» Required tasks
**1)** In the passage about Ken Darby, in what town and state was he born?
**2)** Please copy the passage about Ken Darby word for word, between "American composer (1909–1992)" and "death in 1992.", inclusive.

American composer (1909–1992)

Kenneth Lorin Darby (May 13, 1909 – January 24, 1992) was an American composer, vocal arranger, lyricist, and conductor. His film scores were recognized by the awarding of three Academy Awards and one Grammy Award. Darby is also notable as the author of The Brownstone House of Nero Wolfe (1983), a biography of the home of Rex Stout's fictional detective.

== Personal life ==
Kenneth Lorin Darby was born in Hebron, Nebraska, on May 13, 1909, to Lorin Edward Darby and Clara Alice Powell. Darby was married to Vera Matson from 1932 to his death in 1992.

== Career ==
Ken Darby's choral group, The Ken Darby Singers, sang backup for Bing Crosby on the original 1942 Decca Records studio recording of "White Christmas." In 1940 they also sang on the first album ever made of the songs from The Wizard of Oz, a film on which Darby had worked. However, the album was a studio cast recording, not a true soundtrack album (although it did feature Judy Garland), and it did not use the film's original arrangements.

1956 sheet music for "Love Me Tender", Elvis Presley Music

Darby also performed as part of "The King's Men," a vocal quartet who recorded several songs with Paul Whiteman's orchestra in the mid-1930s and were the featured vocalists on the Fibber McGee and Molly radio program from 1940 through 1953. In the early 1940s, he performed with the King's Men a musical version of "A Visit from St. Nicholas" that he wrote called "T'was the Night Before Christmas" that was performed on the Christmas episodes of Fibber McGee and Molly. They also participated on the soundtracks of several MGM films, including The Wizard of Oz and occasional Tom and Jerry cartoons. The King's Men portrayed the Marx Brothers in a musical spoof in the film Honolulu (Darby played one of two 'Grouchos' in the group). He also provided the theme song and the soundtrack for The Life and Legend of Wyatt Earp, the 1955-61 television series starring Hugh O'Brian, The Adventures of Jim Bowie starring Scott Forbes, and The Californians.

He was a composer and production supervisor for Walt Disney Studios and was choral and vocal director on the 1946 Disney film classic Song of the South.

He was also Marilyn Monroe's vocal coach for Gentlemen Prefer Blondes (1953) and There's No Business Like Show Business (1954).

Stored items
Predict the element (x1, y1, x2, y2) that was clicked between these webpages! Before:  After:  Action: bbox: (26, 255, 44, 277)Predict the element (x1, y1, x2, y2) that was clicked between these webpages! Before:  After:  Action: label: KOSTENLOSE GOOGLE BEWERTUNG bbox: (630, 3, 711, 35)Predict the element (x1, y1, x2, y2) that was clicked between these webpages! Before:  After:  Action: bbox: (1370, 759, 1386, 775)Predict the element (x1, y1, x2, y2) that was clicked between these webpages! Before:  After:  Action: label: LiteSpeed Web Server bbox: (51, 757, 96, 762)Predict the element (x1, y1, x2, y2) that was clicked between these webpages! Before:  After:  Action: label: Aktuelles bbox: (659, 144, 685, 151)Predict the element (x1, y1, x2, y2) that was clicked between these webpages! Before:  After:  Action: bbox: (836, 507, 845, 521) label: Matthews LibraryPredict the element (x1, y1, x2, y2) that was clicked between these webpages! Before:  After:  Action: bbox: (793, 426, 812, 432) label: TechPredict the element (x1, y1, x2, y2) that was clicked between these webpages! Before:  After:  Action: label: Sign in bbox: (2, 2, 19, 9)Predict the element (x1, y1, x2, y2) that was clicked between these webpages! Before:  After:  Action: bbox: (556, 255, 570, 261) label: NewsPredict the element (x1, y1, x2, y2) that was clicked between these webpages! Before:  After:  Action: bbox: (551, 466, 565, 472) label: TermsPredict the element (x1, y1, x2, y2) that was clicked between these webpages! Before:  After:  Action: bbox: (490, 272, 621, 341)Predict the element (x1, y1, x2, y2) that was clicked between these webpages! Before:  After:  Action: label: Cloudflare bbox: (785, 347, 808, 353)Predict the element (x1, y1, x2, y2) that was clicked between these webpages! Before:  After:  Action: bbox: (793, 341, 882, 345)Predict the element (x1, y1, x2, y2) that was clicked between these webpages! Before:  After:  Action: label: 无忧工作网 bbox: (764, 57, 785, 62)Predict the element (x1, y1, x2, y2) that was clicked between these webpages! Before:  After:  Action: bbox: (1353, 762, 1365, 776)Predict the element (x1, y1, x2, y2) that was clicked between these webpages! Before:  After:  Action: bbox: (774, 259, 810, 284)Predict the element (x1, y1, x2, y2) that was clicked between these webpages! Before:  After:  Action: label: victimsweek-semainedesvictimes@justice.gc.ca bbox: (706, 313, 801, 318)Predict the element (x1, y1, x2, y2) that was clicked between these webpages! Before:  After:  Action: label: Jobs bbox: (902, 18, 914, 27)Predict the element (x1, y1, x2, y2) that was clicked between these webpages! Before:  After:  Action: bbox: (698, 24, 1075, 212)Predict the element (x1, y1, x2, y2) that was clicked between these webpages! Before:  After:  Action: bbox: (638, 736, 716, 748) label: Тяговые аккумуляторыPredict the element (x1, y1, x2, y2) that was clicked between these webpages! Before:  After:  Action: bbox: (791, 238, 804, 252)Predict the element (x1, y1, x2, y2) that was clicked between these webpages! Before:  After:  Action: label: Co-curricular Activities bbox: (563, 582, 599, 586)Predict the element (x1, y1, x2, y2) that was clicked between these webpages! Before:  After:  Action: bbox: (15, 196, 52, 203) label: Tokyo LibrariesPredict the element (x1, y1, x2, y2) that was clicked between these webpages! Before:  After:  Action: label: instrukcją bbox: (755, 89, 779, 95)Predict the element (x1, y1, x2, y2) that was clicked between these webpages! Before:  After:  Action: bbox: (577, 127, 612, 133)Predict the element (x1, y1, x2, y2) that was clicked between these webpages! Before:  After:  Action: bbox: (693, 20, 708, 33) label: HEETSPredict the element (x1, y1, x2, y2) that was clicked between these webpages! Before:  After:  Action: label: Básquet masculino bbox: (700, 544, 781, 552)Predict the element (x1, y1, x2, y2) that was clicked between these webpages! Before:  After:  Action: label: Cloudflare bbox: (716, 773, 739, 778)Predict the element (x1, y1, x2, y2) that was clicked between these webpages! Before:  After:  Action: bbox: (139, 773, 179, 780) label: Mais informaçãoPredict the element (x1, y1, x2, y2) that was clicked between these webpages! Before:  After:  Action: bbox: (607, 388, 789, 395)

» Numbered answers
**1)** Hebron, Nebraska.

**2)**
American composer (1909–1992)

Kenneth Lorin Darby (May 13, 1909 – January 24, 1992) was an American composer, vocal arranger, lyricist, and conductor. His film scores were recognized by the awarding of three Academy Awards and one Grammy Award. Darby is also notable as the author of The Brownstone House of Nero Wolfe (1983), a biography of the home of Rex Stout's fictional detective.

== Personal life ==
Kenneth Lorin Darby was born in Hebron, Nebraska, on May 13, 1909, to Lorin Edward Darby and Clara Alice Powell. Darby was married to Vera Matson from 1932 to his death in 1992.